Weer tegenvaller voor bouwers nieuwe zeesluis
Bouwbedrijf VolkerWessels heeft net als partner BAM weer extra geld opzij moeten zetten voor het sluisproject OpenIJ. De twee beursgenoteerde bouwers zitten elk voor 50 procent in het project. Vandaar zijn de extra kosten voor de bedrijven even hoog.
Het gaat om de bouw van een nieuwe zeesluis in IJmuiden. Over het eerste halfjaar bedraagt de voorziening voor VolkerWessels 7,5 miljoen euro. Bij de publicatie van de cijfers over het eerste kwartaal ging VolkerWessels er nog vanuit dat het sluisproject bijna 4 miljoen euro duurder zou uitvallen. Eerder zadelde OpenIJ de twee bouwers al met vele miljoenen euro’s extra kosten op.
BAM meldde donderdagochtend als eerste dat er in verband met het sluisproject weer sprake was van een tegenvaller. VolkerWessels komt pas volgende week met resultaten. Omdat het bedrag van de voorziening niet heel hoog is heeft VolkerWessels donderdag geen eigen persverklaring naar buiten gebracht, stelt een woordvoerder van de bouwer na vragen van het ANP.

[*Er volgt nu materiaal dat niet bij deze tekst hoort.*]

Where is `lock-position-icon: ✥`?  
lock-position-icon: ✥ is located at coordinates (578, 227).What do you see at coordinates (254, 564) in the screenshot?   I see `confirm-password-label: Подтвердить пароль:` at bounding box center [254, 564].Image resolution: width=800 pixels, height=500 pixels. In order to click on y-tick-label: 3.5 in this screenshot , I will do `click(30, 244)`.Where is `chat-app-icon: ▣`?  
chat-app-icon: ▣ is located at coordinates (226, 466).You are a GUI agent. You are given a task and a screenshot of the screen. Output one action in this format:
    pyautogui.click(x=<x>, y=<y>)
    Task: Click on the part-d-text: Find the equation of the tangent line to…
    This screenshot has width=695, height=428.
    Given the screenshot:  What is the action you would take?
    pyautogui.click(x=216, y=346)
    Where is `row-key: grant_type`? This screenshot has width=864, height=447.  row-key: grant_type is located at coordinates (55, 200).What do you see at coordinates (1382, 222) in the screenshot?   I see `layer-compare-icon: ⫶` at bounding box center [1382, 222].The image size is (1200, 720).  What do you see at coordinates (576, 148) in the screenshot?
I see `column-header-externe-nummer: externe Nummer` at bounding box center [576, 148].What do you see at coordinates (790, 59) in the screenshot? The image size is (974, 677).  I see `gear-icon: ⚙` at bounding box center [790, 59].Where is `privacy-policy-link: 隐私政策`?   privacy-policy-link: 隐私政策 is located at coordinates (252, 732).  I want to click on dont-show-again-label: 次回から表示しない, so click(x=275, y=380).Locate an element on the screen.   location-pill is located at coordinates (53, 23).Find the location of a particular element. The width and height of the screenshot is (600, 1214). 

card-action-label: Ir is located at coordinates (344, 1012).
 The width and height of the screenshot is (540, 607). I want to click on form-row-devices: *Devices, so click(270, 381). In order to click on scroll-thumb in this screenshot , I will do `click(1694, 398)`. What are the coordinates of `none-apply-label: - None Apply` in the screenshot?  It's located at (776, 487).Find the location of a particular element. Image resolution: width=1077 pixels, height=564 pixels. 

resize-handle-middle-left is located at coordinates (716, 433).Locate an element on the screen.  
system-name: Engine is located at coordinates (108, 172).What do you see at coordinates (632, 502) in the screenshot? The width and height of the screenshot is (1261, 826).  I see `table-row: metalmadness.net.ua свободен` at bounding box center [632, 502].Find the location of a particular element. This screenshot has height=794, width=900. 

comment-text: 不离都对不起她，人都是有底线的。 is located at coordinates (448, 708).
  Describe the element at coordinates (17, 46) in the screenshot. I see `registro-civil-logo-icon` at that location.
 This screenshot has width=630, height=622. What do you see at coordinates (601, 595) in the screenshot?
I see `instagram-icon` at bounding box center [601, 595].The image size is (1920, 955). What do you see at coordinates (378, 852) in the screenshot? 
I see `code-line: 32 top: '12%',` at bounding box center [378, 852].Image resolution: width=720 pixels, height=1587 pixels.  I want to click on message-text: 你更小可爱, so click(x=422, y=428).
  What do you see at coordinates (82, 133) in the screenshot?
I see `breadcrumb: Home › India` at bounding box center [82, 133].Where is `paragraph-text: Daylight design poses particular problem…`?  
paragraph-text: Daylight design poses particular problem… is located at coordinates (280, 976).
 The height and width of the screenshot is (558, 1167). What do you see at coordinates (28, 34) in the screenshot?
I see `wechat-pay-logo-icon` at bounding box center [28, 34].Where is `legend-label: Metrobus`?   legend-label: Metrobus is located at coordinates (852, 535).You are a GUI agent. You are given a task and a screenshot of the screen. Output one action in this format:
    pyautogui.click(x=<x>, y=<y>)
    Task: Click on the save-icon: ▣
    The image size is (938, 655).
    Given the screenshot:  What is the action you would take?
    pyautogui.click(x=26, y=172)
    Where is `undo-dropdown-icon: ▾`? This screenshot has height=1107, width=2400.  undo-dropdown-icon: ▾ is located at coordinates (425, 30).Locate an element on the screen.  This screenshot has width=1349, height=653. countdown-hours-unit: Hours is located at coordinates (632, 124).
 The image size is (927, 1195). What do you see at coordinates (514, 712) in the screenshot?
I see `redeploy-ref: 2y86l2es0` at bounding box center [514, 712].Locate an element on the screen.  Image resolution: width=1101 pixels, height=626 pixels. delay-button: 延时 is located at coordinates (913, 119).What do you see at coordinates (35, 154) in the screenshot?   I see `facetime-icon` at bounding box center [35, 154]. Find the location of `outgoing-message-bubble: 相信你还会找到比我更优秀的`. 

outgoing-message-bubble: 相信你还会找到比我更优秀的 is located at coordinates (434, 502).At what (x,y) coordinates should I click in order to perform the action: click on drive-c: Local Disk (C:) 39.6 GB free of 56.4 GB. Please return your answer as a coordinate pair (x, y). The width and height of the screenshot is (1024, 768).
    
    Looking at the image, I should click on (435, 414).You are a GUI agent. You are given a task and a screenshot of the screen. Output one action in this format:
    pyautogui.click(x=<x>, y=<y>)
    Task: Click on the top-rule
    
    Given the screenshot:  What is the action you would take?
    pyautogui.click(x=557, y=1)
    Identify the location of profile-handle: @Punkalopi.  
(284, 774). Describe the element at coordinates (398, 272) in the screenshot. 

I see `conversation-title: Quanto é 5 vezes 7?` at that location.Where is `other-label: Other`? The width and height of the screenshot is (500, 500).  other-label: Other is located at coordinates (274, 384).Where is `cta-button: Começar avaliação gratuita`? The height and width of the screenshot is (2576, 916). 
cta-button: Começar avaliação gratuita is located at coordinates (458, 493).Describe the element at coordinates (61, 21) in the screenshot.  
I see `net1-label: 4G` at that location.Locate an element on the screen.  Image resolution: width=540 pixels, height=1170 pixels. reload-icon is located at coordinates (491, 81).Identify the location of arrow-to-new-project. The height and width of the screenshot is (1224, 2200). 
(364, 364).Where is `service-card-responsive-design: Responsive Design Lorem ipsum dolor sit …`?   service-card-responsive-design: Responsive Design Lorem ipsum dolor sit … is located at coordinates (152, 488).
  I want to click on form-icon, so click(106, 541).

De extra euro’s waren nodig voor het nemen van voorzorgsmaatregelen voor het afzinken van het tweede caisson. BAM benadrukte al dat de werkzaamheden wel volgens schema lopen. De planning is nu dat de eerste schepen begin 2022 door de sluis kunnen, meer dan twee jaar later dan aanvankelijk gepland.
Dat dit project in de voorbije jaren een hoofdpijndossier is geworden voor BAM en VolkerWessels komt voornamelijk door een constructiefout. De deurkas van het binnenhoofd, waar de sluisdeur aan de zijde van het kanaal en de reservedeur in komen, bleek niet stijf genoeg. Dit probleem werd getackeld door het aanbrengen van extra wapening in de wanden van het caisson en het plaatsten van tijdelijke tussenwanden.